- **OBJETIVO DEL EJERCICIO**: Copia del texto sobre la confusión y la educación todo lo que va desde "Los cubanos, desgraciadamente, tenemos" hasta "en cada caso.", y cambia "adoctrinamiento" por "condicionamiento".

- **TEXTO DE LECTURA**:
Confusión, verdad y educación

Yoandy Izquierdo Toledo
Jueves de Yoandy

La confusión es la incapacidad que tiene el ser humano en determinadas ocasiones para pensar con la misma rapidez y claridad en todo momento. Se produce por una falta de orden mental, sobre todo, cuando tenemos gran cantidad de opiniones sobre un mismo aspecto, diversidad de visiones, multiplicidad de caminos como opción, y toda esa información exige de nosotros un discernimiento coherente con lo que verdaderamente pensamos, creemos y queremos hacer.

Esta podría ser una de las acepciones del estado de confusión, que le podemos llamar a priori, confusión de primera instancia. Todo se nos mezcla confusamente y es necesario distinguir para elegir.

La segunda acepción ya se refiere al hecho consumado, la confusión es equivalente a la equivocación o el error. Con frecuencia usamos la frase: estás confundido por estás errado. Ya este hecho en sí se manifiesta a través de la alteración de una cosa por otra, el nombramiento de algo como lo que no es. Puede ser también la transmisión de una idea, de una información noticiosa, o de un comportamiento, con o sin comprobar antes su veracidad. La confusión, entendida en este segundo aspecto, como acción consumada, demanda mayor análisis en vías de esclarecer, rectificar y sanar.

Los cubanos, desgraciadamente, tenemos pensamientos mezclados o desorganizados con una frecuencia bastante alta. Este comportamiento tiene su esencia en el adoctrinamiento que recibimos desde los primeros niveles de enseñanza, que no propicia la creatividad, el discernimiento, la libertad de pensamiento y la educación en virtudes y valores, factores que, combinados, conducen a la formulación de un pensamiento libre, orgánico y responsable.

Es necesario educar en el ejercicio de la toma de decisiones, en el aprendizaje a través de la experiencia libremente elegida y la generación de una variedad de propuestas, que incentivan a la persona para aprender a dilucidar, a identificar y al final poder escoger las fortalezas y superar las debilidades en cada caso.

Somos más responsables en la medida que asumimos, sin manipulación y sin agravio, el camino a seguir, la opinión a emitir, es decir, tomando con mano firme y lúcida, las riendas de nuestro destino.

En un reducido análisis de la realidad, tenemos evidencias de confusión cuando no somos capaces de llamar a las cosas por su nombre y nos hacemos eco de los eufemismos como: cuentapropista para llamar al trabajador del sector privado; período especial o coyuntura para referirse a la crisis estructural que ha provocado el modelo político-económico impuesto por décadas; trabajador disponible cuando en realidad se trata del desempleado; o grupúsculo, gusano, o incluso, revolucionario confundido, para denigrar a la persona o grupo de la sociedad civil que expresa su disenso con métodos pacíficos.

Una cosa es la semántica, cuya importancia es indudable porque el lenguaje es la base de las relaciones humanas, y otra realidad es la acción, el hecho consumado. Resulta mucho peor la confusión de esos conceptos, es decir, la asimilación de esa terminología manipulada y manipuladora que provoca atrofia en el libre pensamiento cubano y serios trastornos en la estructura del pensamiento lógico.

- **FRAGMENTOS DE REGISTROS**:
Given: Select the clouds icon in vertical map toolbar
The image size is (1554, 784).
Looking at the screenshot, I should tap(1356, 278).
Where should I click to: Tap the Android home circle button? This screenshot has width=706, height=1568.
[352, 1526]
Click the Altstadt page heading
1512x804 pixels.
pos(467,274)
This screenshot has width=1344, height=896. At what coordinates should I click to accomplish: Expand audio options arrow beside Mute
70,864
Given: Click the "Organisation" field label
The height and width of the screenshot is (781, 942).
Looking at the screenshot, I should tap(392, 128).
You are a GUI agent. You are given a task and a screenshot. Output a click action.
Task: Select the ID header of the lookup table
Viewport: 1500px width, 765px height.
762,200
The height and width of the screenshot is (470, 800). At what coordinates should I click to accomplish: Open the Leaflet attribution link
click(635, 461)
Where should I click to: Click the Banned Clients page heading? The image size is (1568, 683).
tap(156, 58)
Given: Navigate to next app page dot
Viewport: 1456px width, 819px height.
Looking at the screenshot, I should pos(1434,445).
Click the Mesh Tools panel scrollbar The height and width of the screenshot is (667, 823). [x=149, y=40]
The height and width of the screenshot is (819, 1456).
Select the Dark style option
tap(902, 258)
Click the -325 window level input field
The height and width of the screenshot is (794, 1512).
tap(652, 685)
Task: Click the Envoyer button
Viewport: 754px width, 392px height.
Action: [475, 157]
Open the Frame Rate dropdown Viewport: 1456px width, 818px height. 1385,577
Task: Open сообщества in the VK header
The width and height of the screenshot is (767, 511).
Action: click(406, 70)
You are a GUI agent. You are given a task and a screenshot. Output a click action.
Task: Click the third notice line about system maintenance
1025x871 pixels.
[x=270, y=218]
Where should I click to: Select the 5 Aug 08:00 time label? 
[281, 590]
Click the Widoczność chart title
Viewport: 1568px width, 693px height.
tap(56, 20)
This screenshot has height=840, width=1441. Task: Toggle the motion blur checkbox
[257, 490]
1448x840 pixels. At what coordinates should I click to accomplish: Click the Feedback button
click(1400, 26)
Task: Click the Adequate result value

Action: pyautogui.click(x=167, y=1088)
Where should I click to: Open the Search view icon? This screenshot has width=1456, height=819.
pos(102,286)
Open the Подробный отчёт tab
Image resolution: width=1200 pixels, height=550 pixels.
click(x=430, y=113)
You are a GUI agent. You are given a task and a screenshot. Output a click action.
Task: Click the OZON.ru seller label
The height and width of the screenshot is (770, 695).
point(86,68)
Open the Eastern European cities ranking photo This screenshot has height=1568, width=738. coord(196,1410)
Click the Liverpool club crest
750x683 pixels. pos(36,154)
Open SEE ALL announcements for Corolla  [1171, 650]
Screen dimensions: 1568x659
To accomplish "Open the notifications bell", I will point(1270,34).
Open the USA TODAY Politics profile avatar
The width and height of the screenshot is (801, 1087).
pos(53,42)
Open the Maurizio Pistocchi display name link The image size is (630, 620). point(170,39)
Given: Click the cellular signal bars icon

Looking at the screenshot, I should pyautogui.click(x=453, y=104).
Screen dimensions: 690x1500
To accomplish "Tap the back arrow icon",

- **RESULTADO ESPERADO**:
Los cubanos, desgraciadamente, tenemos pensamientos mezclados o desorganizados con una frecuencia bastante alta. Este comportamiento tiene su esencia en el condicionamiento que recibimos desde los primeros niveles de enseñanza, que no propicia la creatividad, el discernimiento, la libertad de pensamiento y la educación en virtudes y valores, factores que, combinados, conducen a la formulación de un pensamiento libre, orgánico y responsable.

Es necesario educar en el ejercicio de la toma de decisiones, en el aprendizaje a través de la experiencia libremente elegida y la generación de una variedad de propuestas, que incentivan a la persona para aprender a dilucidar, a identificar y al final poder escoger las fortalezas y superar las debilidades en cada caso.